> [Stated problem 1]: In the Depeche Mode album article below, who co-produced Music for the Masses with the band?
> [Stated problem 2]: Using the Depeche Mode album article below, decide whether each statement agrees with it: (a) Music for the Masses was released on 28 September 1987 by Mute Records. (b) Daniel Miller co-produced Music for the Masses. (c) The tour behind the album led to the documentary/live album 101. Answer yes or no for each and quote the words that decide it.
> [Stated problem 3]: Carry on the Depeche Mode album article below, starting after its final sentence.
═════ Text provided ═════
Music for the Masses is the sixth studio album by English electronic music band Depeche Mode, released on 28 September 1987 by Mute Records. The album was supported by the Music for the Masses Tour, which launched their fame in the US when they performed at the Rose Bowl in Pasadena. The tour led to the creation and filming of the documentary/live album titled 101. This saw the band using heavy amounts of sampling, much like they did in their previous album Black Celebration.

Considered one of the band's best albums, Music for the Masses was included in the book 1001 Albums You Must Hear Before You Die.

Background
Daniel Miller, who had co-produced Depeche Mode's previous album, voluntarily stepped away from production duties for this album, citing the growing tension in the studio that they had experienced during the recording of Black Celebration. With Miller's approval, the band co-produced the album with David Bascombe, who had previously worked as a recording engineer with Tears for Fears and Peter Gabriel.
═════ Supplied entries ═════
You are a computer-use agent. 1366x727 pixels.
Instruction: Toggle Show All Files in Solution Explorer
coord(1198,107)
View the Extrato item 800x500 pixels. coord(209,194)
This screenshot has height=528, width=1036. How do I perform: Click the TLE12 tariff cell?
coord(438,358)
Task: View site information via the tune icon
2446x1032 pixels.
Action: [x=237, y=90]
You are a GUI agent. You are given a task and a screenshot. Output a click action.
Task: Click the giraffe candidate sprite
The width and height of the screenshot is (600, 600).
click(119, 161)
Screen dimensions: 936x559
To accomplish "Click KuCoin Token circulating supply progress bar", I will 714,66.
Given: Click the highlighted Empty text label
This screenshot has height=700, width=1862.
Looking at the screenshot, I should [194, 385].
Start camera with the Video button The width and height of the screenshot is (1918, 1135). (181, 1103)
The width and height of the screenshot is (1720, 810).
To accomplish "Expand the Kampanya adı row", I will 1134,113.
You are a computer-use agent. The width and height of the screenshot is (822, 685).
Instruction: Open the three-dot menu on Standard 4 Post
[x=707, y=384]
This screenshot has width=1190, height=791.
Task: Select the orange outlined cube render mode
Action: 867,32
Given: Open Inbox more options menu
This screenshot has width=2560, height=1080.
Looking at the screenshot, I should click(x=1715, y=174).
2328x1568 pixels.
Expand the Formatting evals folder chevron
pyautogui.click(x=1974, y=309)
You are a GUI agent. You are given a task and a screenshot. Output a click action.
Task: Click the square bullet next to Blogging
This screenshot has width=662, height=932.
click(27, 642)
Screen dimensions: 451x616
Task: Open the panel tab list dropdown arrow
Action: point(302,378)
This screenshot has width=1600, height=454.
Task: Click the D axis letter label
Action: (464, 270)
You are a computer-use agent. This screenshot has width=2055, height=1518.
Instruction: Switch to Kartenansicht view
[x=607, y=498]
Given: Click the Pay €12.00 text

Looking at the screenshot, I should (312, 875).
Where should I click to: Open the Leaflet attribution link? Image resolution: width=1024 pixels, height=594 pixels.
═════
> [Task result 1]: David Bascombe

> [Task result 2]:
(a) Yes: "released on 28 September 1987 by Mute Records"
(b) No: "voluntarily stepped away from production duties for this album"
(c) Yes: "The tour led to the creation and filming of the documentary/live album titled 101"

> [Task result 3]:
Band members Andy Fletcher and Martin Gore both explained the album's title was conceived as a joke. Fletcher said, "The title's ... a bit tongue-in-cheek, really. Everyone is telling us we should make more commercial music, so that's the reason we chose that title." According to Gore, the title "was a joke on the uncommerciality of [the album]. It was anything but music for the masses!"

Cover art
The megaphone (or its iconic representation) on the album's cover was used during the breadth of the album's release: at press events, on the covers of the album's singles, and during the tour. Alan Wilder gave credit to Martyn Atkins, who had been a longtime Depeche Mode collaborator, for the use of the megaphone. "[Martyn came] up with this idea of a speaker, but, to give the kind of ironic element which the title has, to put this speaker in a setting which wasn't really to do with the masses at all. It was, in fact, the opposite. So you end up with this kind of eerie thing where you get these speakers or megaphones in the middle of a setting that doesn't suit it at all, like a desert or whatever." The deserted natural setting in question was the Peak District.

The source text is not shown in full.